JOB: Count the lines in the items below that contain the string "name" with matching case, and give only the number.

** BEGIN ENTRIES **

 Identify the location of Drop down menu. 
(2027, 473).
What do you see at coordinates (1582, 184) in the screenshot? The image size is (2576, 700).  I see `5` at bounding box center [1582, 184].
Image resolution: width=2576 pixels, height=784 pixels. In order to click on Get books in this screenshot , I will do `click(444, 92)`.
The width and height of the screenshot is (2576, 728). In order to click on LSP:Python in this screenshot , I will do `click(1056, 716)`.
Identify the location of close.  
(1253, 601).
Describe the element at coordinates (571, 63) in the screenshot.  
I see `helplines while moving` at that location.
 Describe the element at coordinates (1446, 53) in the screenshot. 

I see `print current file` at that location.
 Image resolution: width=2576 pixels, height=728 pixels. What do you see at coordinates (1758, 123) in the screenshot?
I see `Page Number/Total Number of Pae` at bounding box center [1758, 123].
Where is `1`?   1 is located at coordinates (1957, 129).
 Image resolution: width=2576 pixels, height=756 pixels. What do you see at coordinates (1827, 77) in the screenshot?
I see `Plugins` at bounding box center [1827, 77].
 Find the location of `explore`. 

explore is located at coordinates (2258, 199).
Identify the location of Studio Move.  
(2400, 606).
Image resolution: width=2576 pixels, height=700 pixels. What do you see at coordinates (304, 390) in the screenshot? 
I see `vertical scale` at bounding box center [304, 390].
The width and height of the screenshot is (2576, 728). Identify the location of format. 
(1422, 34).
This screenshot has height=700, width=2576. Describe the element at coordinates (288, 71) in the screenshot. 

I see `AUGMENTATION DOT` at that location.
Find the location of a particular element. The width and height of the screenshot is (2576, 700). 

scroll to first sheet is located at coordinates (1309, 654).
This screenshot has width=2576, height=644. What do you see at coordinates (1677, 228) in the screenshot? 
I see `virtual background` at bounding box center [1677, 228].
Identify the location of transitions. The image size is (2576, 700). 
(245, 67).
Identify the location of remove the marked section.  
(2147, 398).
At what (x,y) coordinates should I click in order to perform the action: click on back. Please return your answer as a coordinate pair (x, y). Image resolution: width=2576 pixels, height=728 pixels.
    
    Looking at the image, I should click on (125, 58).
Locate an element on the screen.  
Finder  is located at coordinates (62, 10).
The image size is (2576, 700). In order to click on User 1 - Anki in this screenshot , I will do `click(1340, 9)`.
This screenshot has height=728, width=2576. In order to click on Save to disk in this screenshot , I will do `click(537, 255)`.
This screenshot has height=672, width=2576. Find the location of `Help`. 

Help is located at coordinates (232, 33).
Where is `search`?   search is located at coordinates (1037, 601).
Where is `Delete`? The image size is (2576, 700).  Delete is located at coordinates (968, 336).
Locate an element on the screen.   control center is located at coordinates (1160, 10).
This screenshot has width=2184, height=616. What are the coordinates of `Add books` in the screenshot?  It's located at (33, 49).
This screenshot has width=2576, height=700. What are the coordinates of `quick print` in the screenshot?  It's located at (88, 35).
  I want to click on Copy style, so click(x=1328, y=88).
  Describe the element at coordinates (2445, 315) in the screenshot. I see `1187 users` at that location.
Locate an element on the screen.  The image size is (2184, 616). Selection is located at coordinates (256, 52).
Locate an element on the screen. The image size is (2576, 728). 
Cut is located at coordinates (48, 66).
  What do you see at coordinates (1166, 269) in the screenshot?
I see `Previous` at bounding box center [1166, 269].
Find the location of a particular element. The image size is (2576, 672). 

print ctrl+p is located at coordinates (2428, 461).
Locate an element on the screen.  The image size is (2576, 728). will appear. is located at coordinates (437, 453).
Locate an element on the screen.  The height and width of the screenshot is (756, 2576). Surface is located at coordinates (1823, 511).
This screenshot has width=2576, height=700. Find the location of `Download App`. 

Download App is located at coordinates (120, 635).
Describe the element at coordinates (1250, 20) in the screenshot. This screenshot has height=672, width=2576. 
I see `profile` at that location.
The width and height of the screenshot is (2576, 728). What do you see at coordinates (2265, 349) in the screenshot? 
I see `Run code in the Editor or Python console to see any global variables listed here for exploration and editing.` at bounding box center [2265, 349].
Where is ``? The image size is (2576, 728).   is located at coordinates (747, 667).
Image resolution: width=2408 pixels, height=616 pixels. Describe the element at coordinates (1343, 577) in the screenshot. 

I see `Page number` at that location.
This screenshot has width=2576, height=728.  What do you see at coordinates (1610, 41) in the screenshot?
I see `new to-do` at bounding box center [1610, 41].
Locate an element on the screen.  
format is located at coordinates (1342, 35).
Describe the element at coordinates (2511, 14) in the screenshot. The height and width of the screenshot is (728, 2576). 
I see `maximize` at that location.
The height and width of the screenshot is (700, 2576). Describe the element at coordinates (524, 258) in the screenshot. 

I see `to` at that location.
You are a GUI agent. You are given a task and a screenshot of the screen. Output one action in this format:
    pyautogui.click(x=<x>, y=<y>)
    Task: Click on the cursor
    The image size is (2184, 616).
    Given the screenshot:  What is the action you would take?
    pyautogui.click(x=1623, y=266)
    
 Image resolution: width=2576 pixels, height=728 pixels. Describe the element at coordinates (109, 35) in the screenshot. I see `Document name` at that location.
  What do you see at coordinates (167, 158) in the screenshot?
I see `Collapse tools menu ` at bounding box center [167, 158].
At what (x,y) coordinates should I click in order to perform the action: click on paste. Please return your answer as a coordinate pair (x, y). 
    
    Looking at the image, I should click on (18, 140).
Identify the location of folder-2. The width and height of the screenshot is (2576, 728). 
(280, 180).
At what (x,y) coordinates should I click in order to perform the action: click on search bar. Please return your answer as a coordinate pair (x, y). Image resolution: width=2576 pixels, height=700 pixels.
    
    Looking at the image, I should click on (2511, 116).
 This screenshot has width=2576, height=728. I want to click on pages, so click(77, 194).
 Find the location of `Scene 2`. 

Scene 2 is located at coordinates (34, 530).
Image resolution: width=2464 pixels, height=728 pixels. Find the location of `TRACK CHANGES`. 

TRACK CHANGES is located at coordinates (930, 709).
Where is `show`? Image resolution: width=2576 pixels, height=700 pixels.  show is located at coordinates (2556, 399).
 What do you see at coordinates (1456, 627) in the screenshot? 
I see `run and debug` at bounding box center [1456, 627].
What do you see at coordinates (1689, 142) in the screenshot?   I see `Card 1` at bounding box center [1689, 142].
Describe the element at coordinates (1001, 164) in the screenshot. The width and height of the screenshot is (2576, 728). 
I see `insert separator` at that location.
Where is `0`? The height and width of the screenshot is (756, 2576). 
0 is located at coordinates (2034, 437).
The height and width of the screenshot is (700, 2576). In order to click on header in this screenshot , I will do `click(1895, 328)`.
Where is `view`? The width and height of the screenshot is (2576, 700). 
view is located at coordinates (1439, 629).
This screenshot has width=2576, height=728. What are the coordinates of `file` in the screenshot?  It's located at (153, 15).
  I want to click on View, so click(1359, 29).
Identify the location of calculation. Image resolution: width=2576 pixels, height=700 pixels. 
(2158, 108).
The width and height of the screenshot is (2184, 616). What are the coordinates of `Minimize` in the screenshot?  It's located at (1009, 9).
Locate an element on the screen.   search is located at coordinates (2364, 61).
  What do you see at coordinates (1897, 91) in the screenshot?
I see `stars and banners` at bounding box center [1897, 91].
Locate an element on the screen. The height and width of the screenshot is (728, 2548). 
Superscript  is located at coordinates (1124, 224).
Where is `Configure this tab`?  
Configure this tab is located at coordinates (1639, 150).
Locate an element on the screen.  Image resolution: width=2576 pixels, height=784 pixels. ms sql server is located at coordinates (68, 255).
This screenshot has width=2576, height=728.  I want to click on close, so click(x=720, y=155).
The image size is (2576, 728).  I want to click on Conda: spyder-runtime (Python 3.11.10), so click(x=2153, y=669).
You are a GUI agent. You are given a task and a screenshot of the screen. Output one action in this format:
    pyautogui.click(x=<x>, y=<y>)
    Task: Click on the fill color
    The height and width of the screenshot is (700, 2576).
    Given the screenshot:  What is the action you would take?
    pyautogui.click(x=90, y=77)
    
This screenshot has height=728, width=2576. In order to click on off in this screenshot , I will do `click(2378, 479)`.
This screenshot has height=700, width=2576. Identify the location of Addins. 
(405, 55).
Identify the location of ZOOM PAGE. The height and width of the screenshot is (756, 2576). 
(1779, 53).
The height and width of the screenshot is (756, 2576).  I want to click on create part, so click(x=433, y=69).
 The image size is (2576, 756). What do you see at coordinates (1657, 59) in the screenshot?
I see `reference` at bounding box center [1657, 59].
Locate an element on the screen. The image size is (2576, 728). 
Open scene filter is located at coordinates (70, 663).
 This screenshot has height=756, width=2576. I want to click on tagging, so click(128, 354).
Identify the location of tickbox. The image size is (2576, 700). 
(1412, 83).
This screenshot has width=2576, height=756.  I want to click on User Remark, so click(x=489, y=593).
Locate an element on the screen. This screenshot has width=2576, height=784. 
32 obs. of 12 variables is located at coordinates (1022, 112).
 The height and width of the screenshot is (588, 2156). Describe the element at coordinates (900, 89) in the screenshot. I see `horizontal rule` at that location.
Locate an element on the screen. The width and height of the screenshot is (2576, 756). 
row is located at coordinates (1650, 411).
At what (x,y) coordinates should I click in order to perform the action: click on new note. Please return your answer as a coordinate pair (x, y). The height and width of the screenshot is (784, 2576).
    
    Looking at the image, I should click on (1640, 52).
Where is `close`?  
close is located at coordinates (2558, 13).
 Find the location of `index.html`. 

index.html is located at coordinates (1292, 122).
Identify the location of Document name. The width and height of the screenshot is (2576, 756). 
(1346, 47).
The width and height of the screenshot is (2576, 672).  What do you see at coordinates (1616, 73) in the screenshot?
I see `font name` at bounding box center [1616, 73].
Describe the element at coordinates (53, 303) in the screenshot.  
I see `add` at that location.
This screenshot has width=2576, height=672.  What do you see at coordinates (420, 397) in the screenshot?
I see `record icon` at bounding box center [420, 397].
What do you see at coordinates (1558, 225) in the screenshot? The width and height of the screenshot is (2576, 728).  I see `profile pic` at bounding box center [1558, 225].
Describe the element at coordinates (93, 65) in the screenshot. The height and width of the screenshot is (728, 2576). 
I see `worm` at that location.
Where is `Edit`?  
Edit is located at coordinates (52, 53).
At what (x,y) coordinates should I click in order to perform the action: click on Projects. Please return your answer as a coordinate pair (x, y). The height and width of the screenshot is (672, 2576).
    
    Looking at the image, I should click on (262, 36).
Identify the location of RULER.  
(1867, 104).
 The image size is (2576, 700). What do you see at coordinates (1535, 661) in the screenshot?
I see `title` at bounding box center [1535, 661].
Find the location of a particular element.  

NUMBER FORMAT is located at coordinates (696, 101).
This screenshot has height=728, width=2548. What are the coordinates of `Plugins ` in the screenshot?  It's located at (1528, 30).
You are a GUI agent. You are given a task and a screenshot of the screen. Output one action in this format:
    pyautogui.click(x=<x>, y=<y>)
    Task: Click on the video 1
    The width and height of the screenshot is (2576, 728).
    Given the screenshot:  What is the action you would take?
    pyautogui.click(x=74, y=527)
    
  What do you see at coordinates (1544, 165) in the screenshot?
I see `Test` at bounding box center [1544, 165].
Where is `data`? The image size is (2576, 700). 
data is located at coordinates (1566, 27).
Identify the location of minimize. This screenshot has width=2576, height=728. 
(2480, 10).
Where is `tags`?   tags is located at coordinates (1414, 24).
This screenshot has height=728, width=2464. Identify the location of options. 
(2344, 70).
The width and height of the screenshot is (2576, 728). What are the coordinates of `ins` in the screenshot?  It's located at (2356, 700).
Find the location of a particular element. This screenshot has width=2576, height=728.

** END ENTRIES **

SOLVED EXERCISE: 3